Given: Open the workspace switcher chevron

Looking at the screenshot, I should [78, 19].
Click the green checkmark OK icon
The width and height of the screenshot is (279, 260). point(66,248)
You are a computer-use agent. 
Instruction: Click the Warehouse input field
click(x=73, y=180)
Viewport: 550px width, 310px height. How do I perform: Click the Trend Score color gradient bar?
——
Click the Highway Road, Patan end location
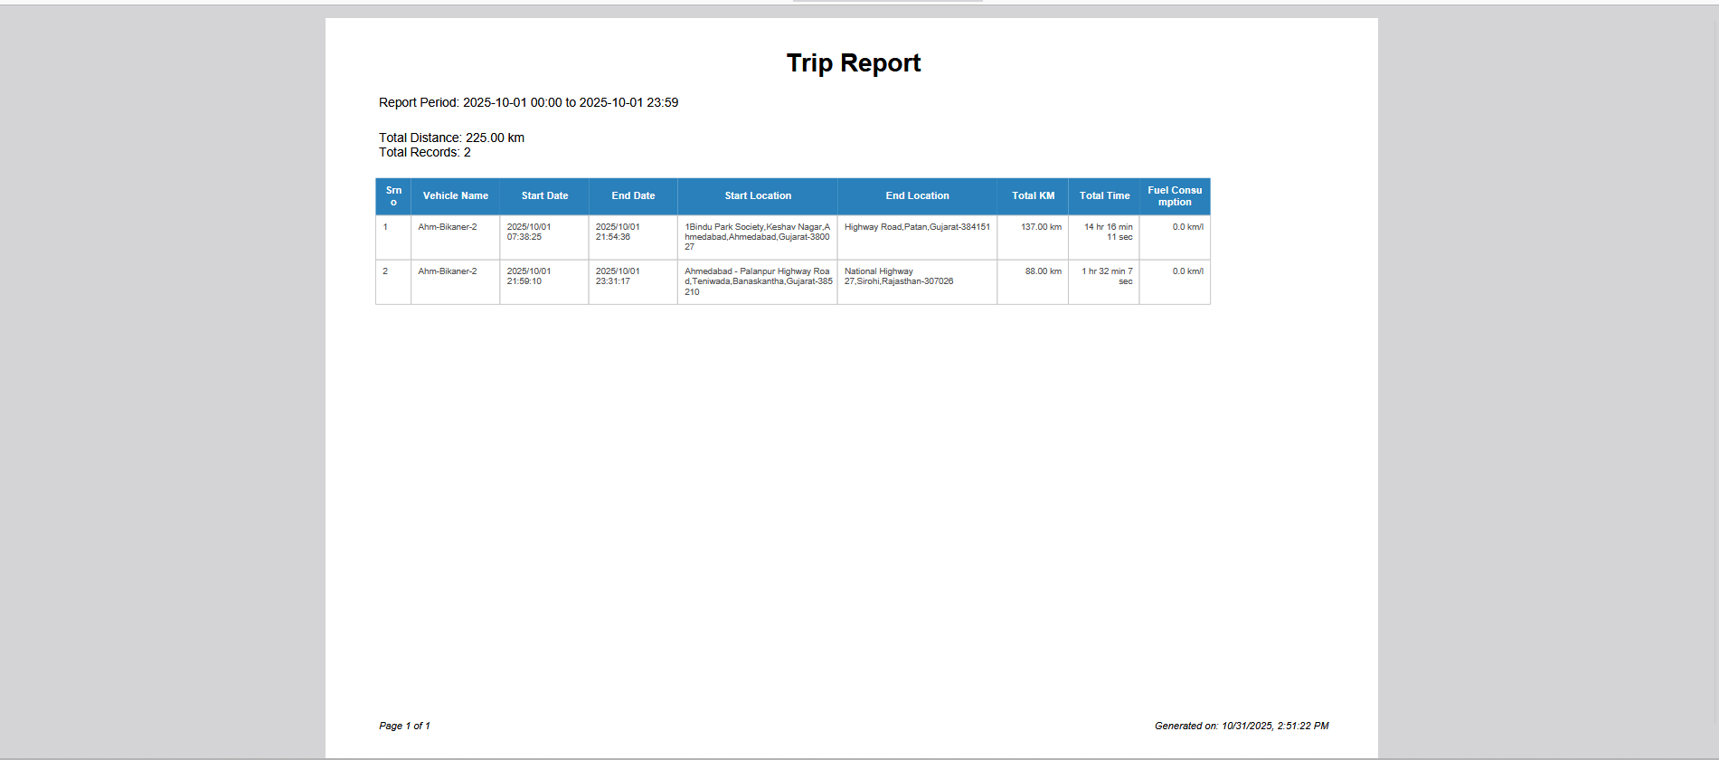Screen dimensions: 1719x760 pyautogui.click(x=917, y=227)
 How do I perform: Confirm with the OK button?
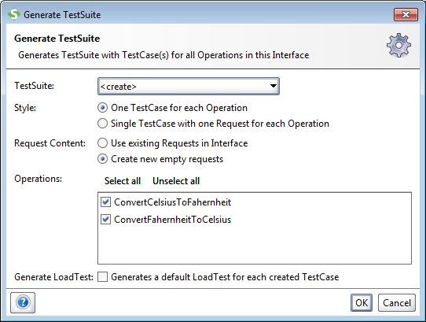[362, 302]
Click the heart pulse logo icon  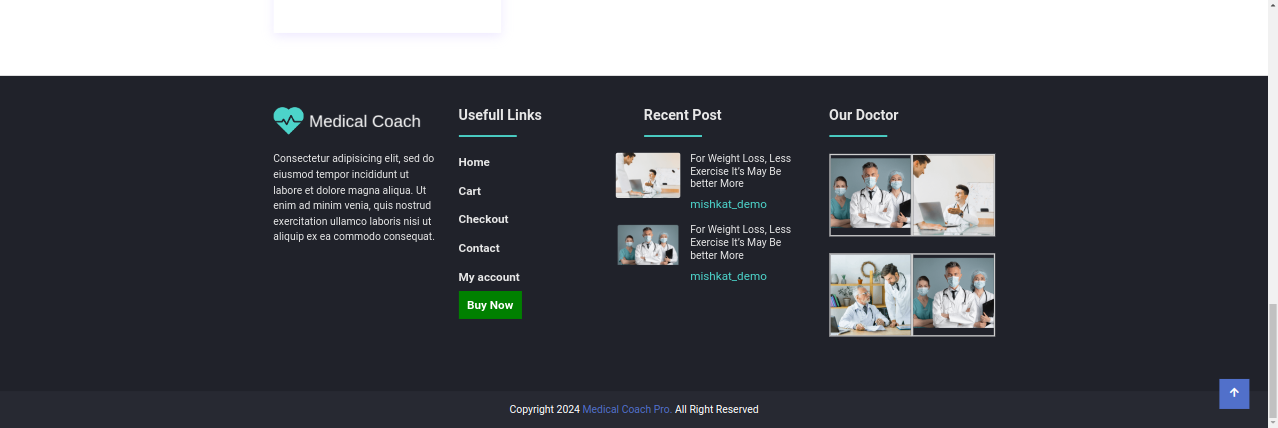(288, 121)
——
▸ **INSTRUCTIONS TO FOLLOW**
Above are the records; from them, give again exactly the lines from the one containing "Instruction: Click the Warehouse input field" through the one containing "Viewport: 550px width, 310px", both included.

▸ **RESPONSE BELOW**
Instruction: Click the Warehouse input field
click(x=73, y=180)
Viewport: 550px width, 310px height. How do I perform: Click the Trend Score color gradient bar?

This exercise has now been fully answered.